Spring Semester Course Descriptions (or what you will learn about on the spring semester!)
Leading and Learning for Transformation and Resilience
This course surveys models of education and leadership and their roles in the sustainability movement. It also introduces the holistic, experiential, and progressive education model used by the Expedition Education Institute. The living and learning community provides an excellent opportunity for individuals to develop their skills and practices as leaders, learners, and advocates. Through experience, action, and reflection, students collaboratively explore transformative approaches to education and being the change.
Learning Community as Personal and Social Change
Explores the learning community model and its influence on one’s personal well?being, community, and culture. Students learn group development theory and practice facilitation, decision making, cooperative communication, and conflict resolution skills. They become skilled in outdoor community living and learning. Trust, including the honoring of our commitments to one another, emerges as a foundation of our efforts. Students develop experiential and intellectual foundations necessary to establish learning communities in other settings.
Culture and Agriculture
Cultures shape the ways humans interact with the land and with the growing of food. Students investigate the ways that culture influences agricultural practices and how we can support a sustainable society by exploring dominant US culture, regional subcultures and past and present local indigenous cultures. We look especially at the implied environmental ethics of cultural practices and beliefs in relation to agriculture. Students consider approaches to changing our culture to promote sustainability and whether their own unexamined beliefs and actions are in line with their environmental values.

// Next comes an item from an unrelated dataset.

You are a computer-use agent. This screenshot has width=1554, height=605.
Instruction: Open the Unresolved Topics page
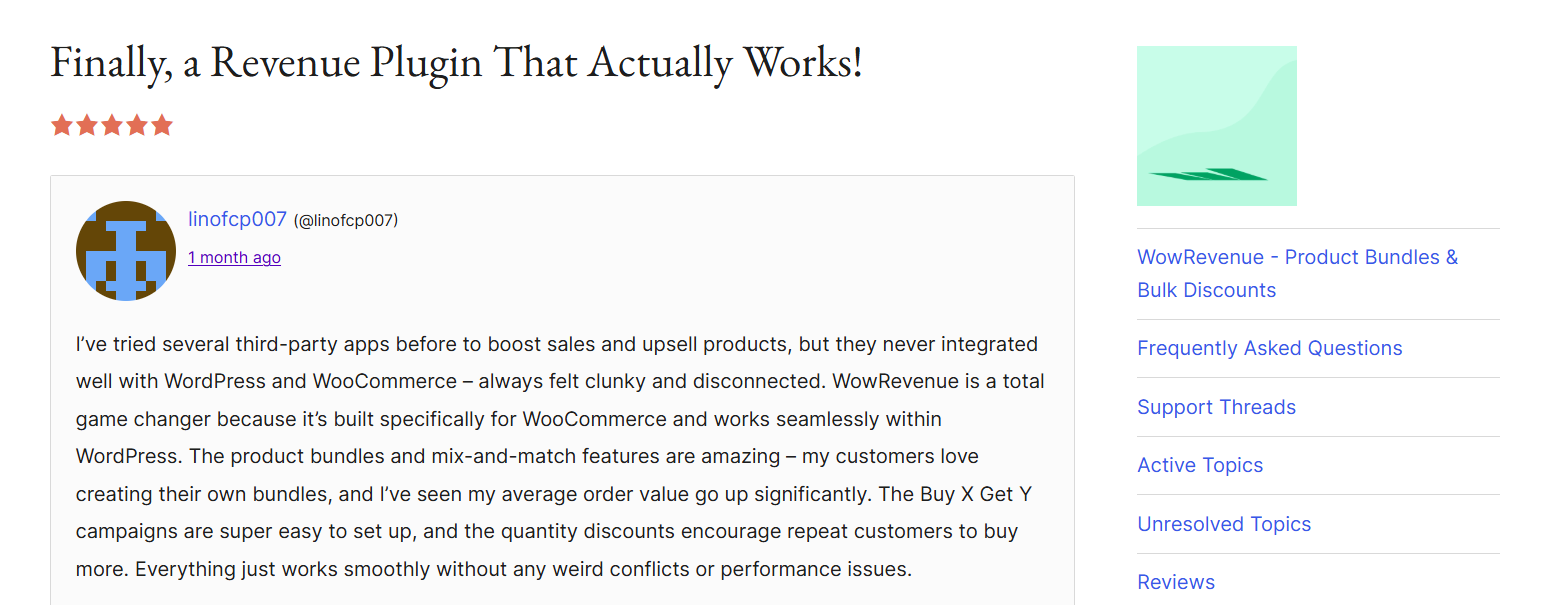click(x=1224, y=523)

Sustainable Solutions and Food Policy
The ways in which we grow, process, and distribute food have profound environmental, health, and social impacts. We investigate agricultural practices–both conventional and alternative–and how they can promote healthy humans, a healthy environment, and healthy communities. We look at how agricultural policies shape the current system and how alternative policies might lead to more sustainable practices. We use systems thinking approaches to understand the complexity of modern agriculture, which lies at the intersection of ecology, economics, and culture.
Natural History and (Agro)Ecology: A Systems Approach
In this course we examine natural systems using both a traditional scientific approach and a deep ecological perspective to illuminate the inter-relationship of all life. We pay special attention to understanding the ecological basis of agriculture as a path to creating sustainable food systems. Living within and studying a variety of natural and human-made ecosystems in California, students learn about biological diversity and the forces that shape the complex interdependence of the living and non-living world. Students also work to develop a personal, emotional, and ethical relationship with the natural world.
Each course is designed to earn 3 credits and all five courses are taken simultaneously. The full semester program is designed to earn 15 credits.